Requirement:
Pictures aside, quote the whole listing exactly.

*** Opening Data provided ***

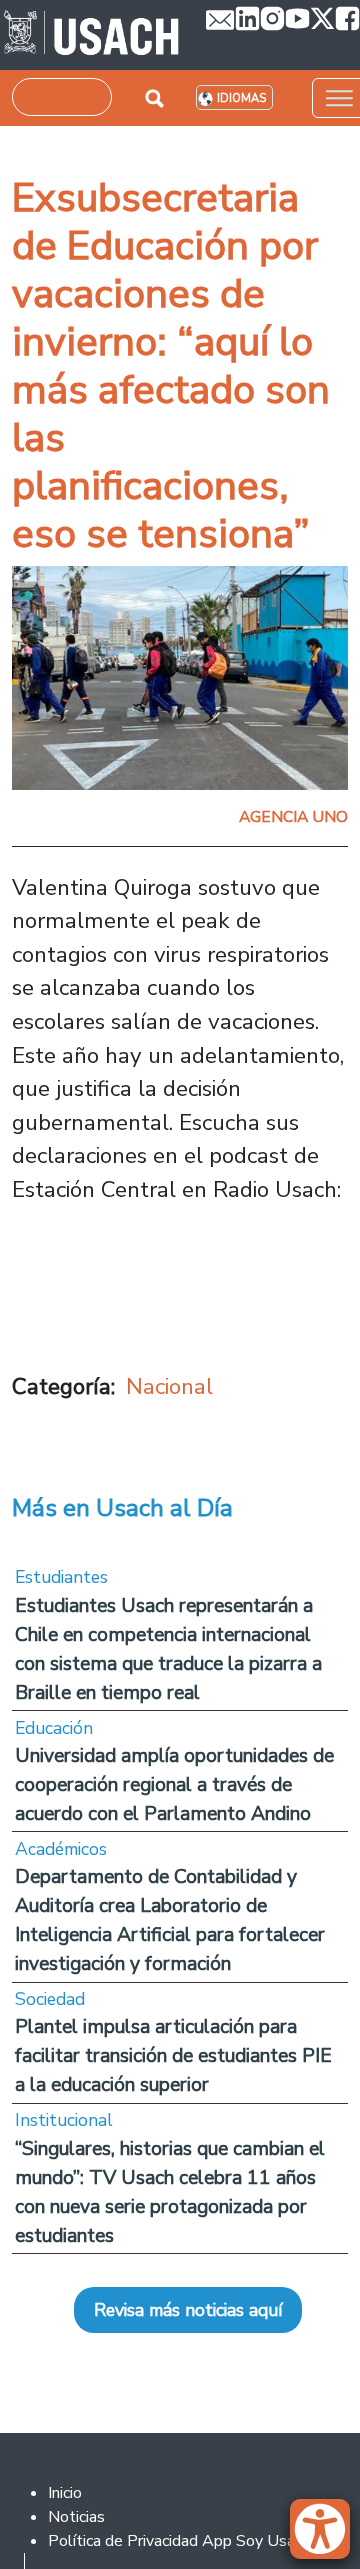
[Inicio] (91, 35)
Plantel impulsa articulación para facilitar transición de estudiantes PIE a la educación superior (173, 2055)
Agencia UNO (293, 817)
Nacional (169, 1386)
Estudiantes (61, 1577)
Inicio (65, 2493)
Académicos (61, 1849)
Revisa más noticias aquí (188, 2310)
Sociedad (50, 1999)
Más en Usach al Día (122, 1508)
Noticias (76, 2517)
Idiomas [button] (241, 98)
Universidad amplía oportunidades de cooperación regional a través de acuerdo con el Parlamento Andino (174, 1784)
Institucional (64, 2120)
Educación (54, 1728)
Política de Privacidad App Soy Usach (179, 2541)
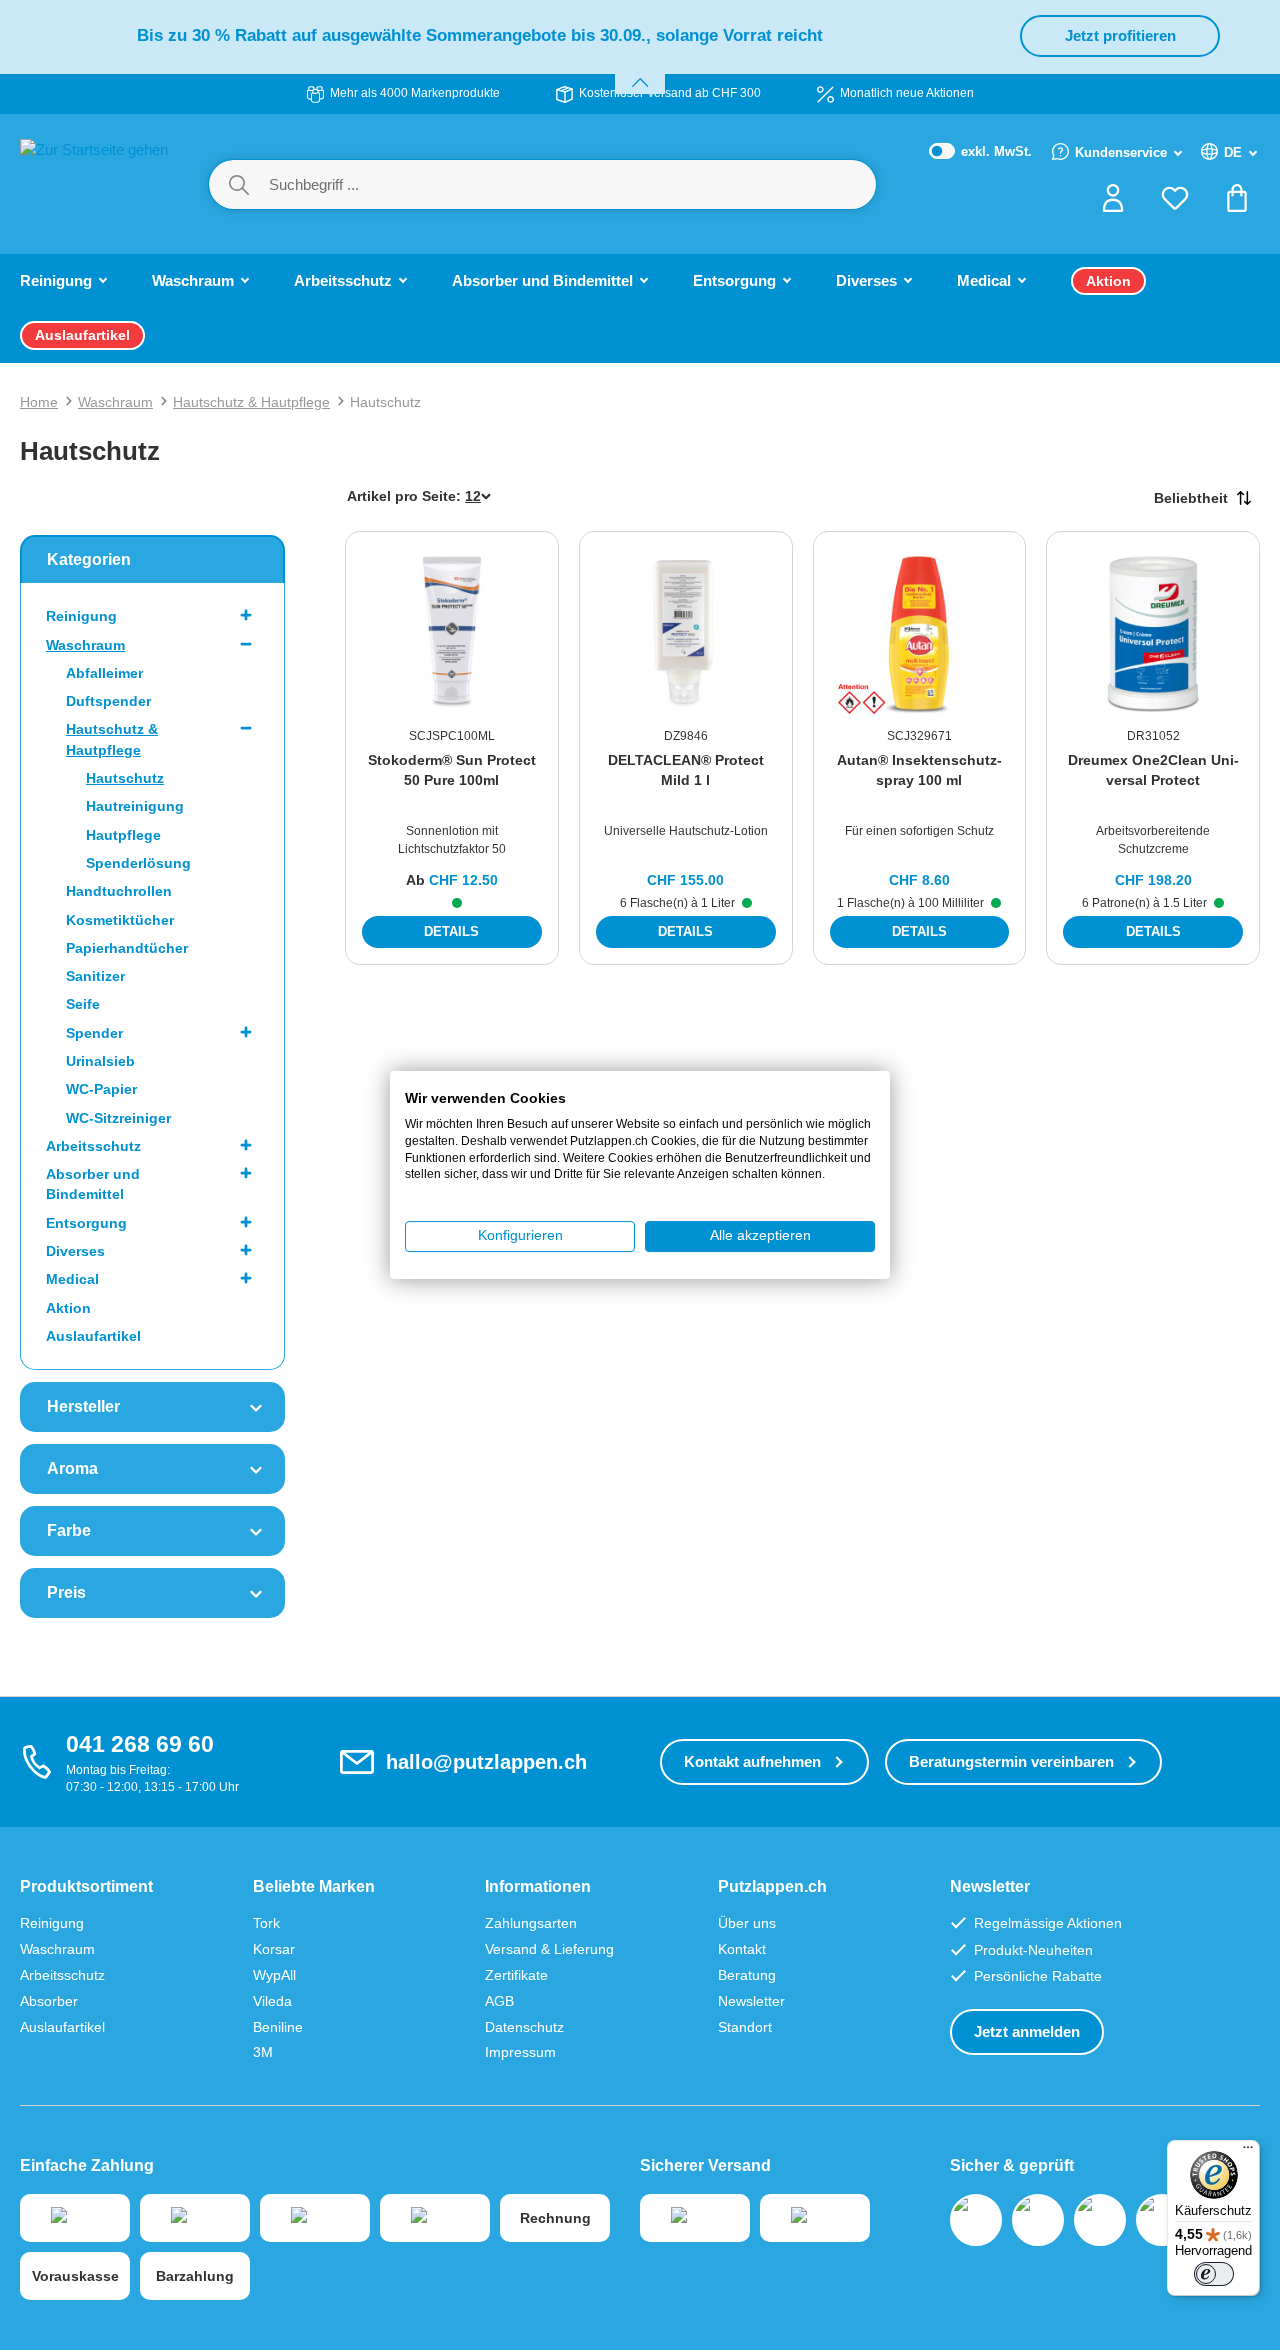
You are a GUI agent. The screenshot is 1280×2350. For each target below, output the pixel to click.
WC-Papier (101, 1089)
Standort (745, 2027)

*** Closing Data provided ***

Answer to the problem:
[Inicio] (91, 35)
Plantel impulsa articulación para facilitar transición de estudiantes PIE a la educación superior (173, 2055)
Agencia UNO (293, 817)
Nacional (169, 1386)
Estudiantes (61, 1577)
Inicio (65, 2493)
Académicos (61, 1849)
Revisa más noticias aquí (188, 2310)
Sociedad (50, 1999)
Más en Usach al Día (122, 1508)
Noticias (76, 2517)
Idiomas [button] (241, 98)
Universidad amplía oportunidades de cooperación regional a través de acuerdo con el Parlamento Andino (174, 1784)
Institucional (64, 2120)
Educación (54, 1728)
Política de Privacidad App Soy Usach (179, 2541)
You are a GUI agent. The screenshot is 1280×2350. For each target below, output the pixel to click.
WC-Papier (101, 1089)
Standort (745, 2027)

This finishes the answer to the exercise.